Piromelatine

Identifiers
- IUPAC name N-[2-(5-Methoxy-1H-indol-3-yl)ethyl]-4-oxopyran-2-carboxamide;
- CAS Number: 946846-83-9;
- PubChem CID: 24815904;
- ChemSpider: 32700981;
- UNII: S3UN2146K9;
- ChEMBL: ChEMBL4297523;
- CompTox Dashboard (EPA): DTXSID90241566 ;

Chemical and physical data
- Formula: C_{17}H_{16}N_{2}O_{4}
- Molar mass: 312.325 g·mol^{−1}
- 3D model (JSmol): Interactive image;
- SMILES COC1=CC2=C(C=C1)NC=C2CCNC(=O)C3=CC(=O)C=CO3;
- InChI InChI=1S/C17H16N2O4/c1-22-13-2-3-15-14(9-13)11(10-19-15)4-6-18-17(21)16-8-12(20)5-7-23-16/h2-3,5,7-10,19H,4,6H2,1H3,(H,18,21); Key:PNTNBIHOAPJYDB-UHFFFAOYSA-N;

= Piromelatine =

Chemical compound

Piromelatine (Neu-P11) is a multimodal sleep drug under development by Neurim Pharmaceuticals.

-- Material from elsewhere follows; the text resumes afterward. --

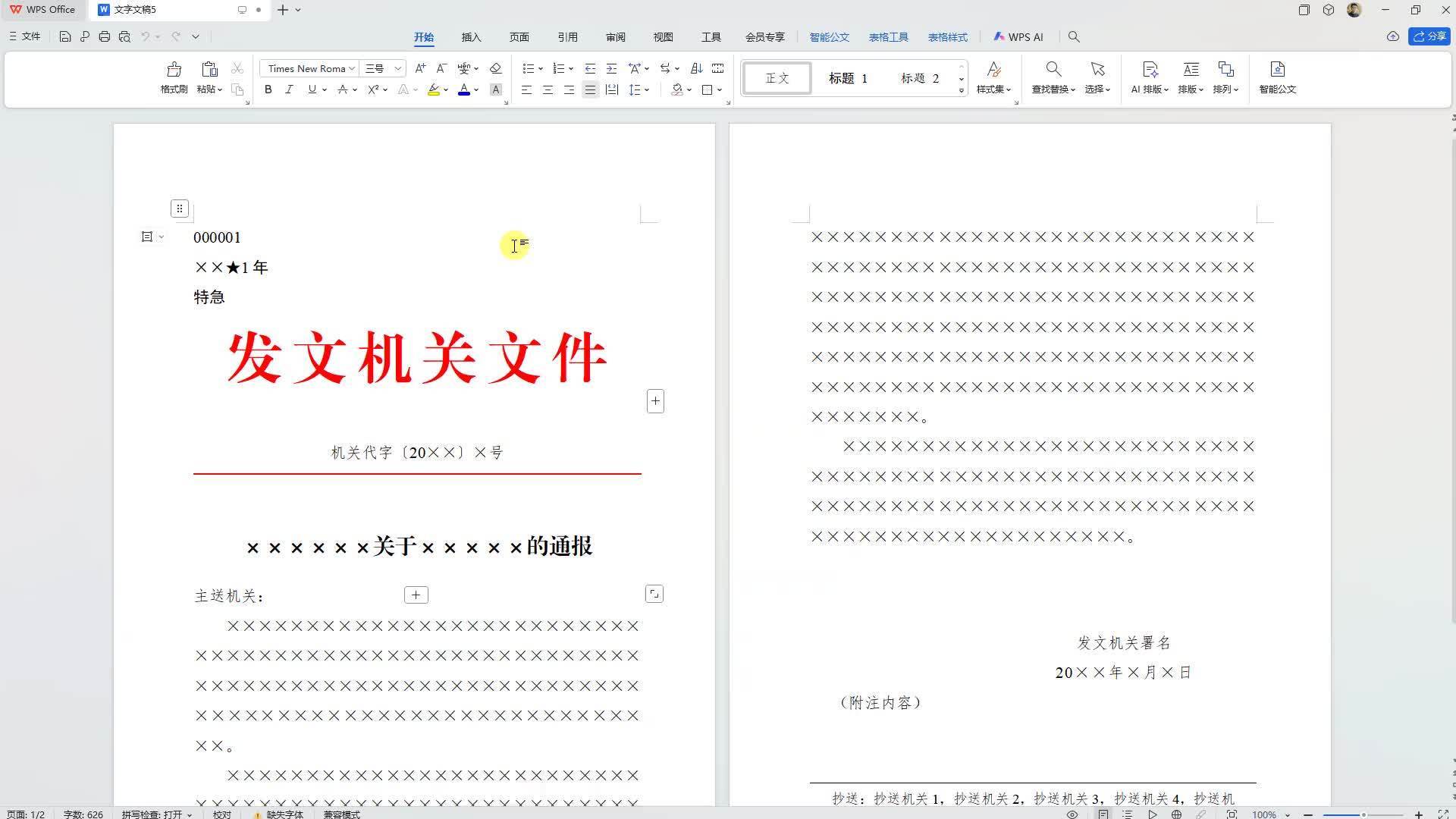This screenshot has width=1456, height=819.
Task: Select the format painter tool
Action: click(x=173, y=76)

It is an agonist at melatonin MT_{1}/MT_{2} and serotonin 5-HT_{1A}/5-HT_{1D} receptors. Neurim is conducting a phase II randomized, placebo controlled trial of cognitive and sleep effects in Alzheimer's disease.

Results of a phase II trial on insomnia in 120 adults were announced in 2013, finding piromelatine 20/50 mg improved sleep over 4 weeks vs placebo. Phase 1A/1B studies in 2011, showed safe dose-dependent improvement in sleep. Pre-clinical studies showed antinociceptive antihypertensive and cognitive benefits in rat disease models of pain, hypertension, and Alzheimer's disease.

Antidepressant and anti-anxiety effects were also demonstrated in animal models.